**Screenshot grounding data**
[Start of Attachment]

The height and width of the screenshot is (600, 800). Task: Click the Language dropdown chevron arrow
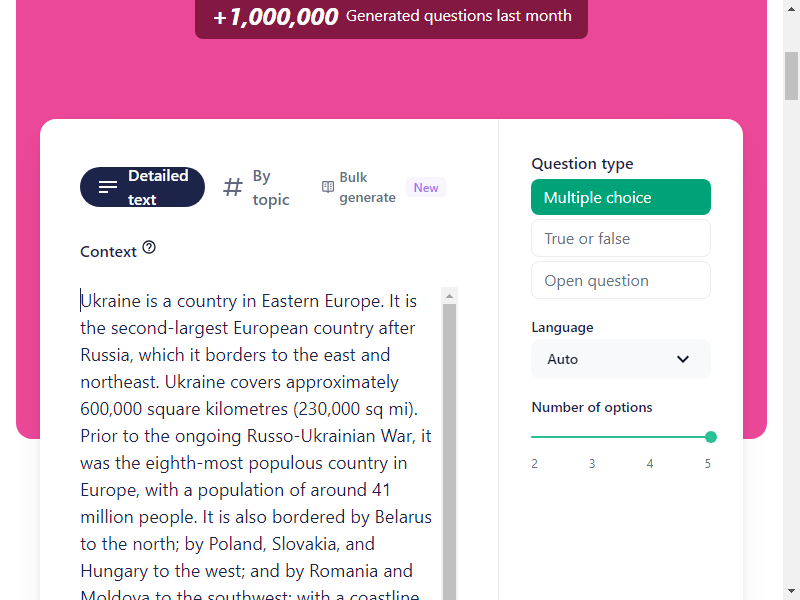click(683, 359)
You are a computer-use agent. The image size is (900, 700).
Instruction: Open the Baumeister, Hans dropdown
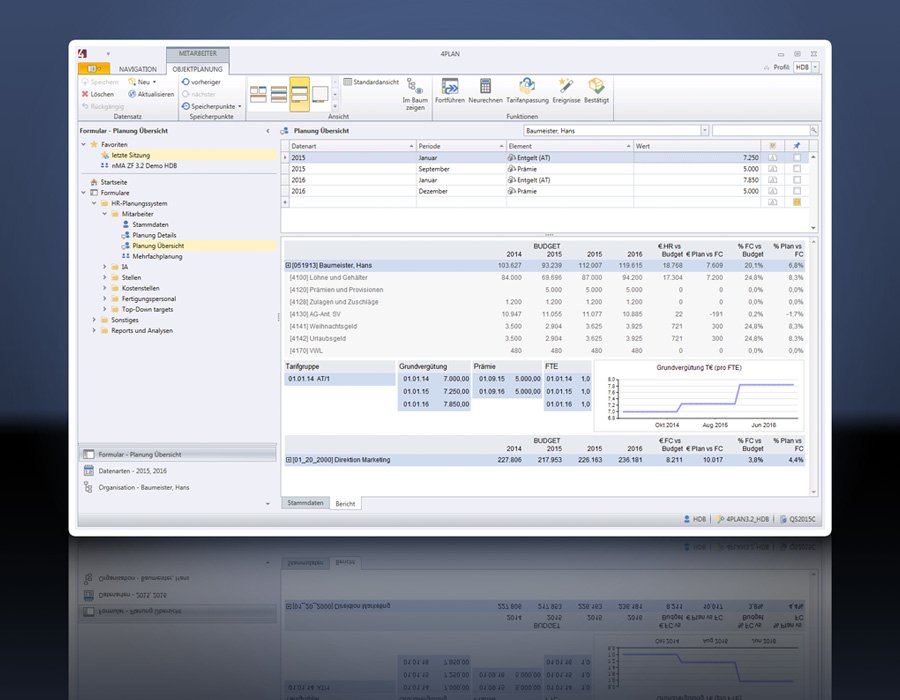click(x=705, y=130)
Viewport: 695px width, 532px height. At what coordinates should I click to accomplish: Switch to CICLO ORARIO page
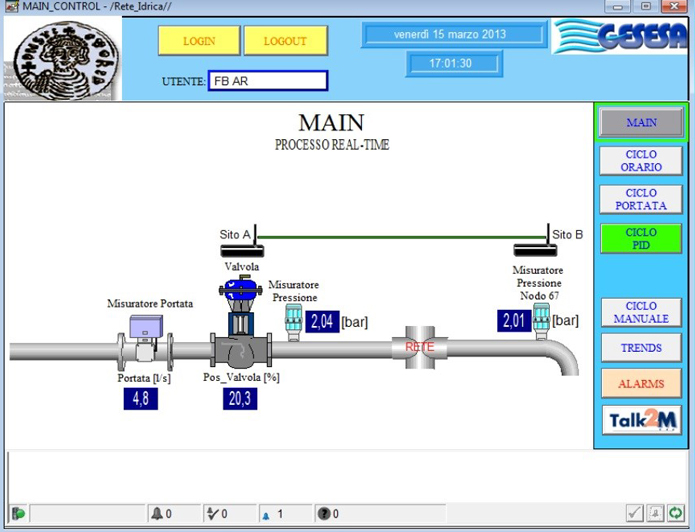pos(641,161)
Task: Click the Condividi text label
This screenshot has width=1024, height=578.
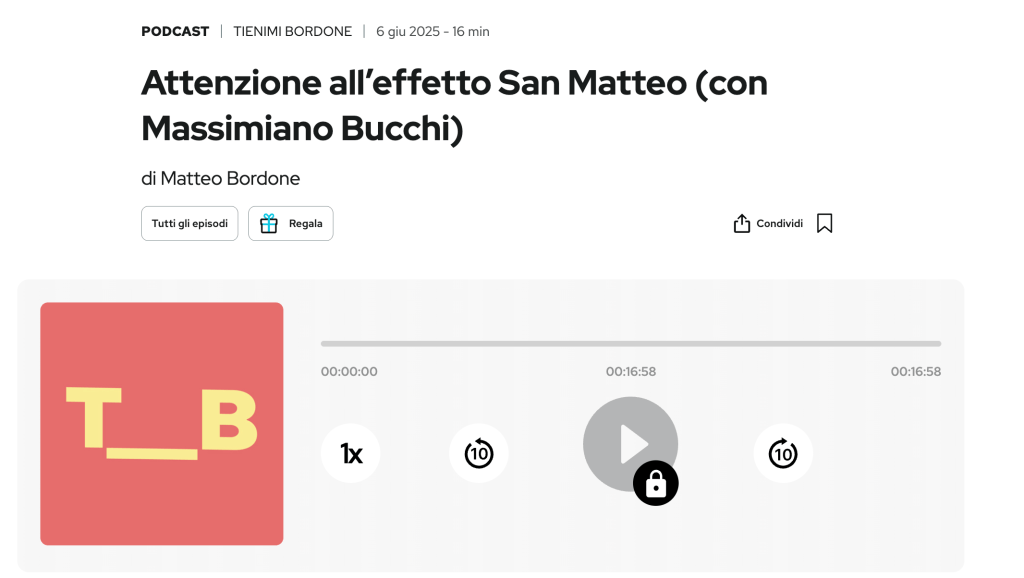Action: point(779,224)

[End of Attachment]

**Work required**
Please output only the lines running from the one that holds "Instruction: Open the" through the last line of the entries, both ends included, without any images.

**Output of the exercise**
Instruction: Open the Baumeister, Hans dropdown
click(x=705, y=130)
Viewport: 695px width, 532px height. At what coordinates should I click to accomplish: Switch to CICLO ORARIO page
pos(641,161)
Task: Click the Condividi text label
This screenshot has width=1024, height=578.
Action: point(779,224)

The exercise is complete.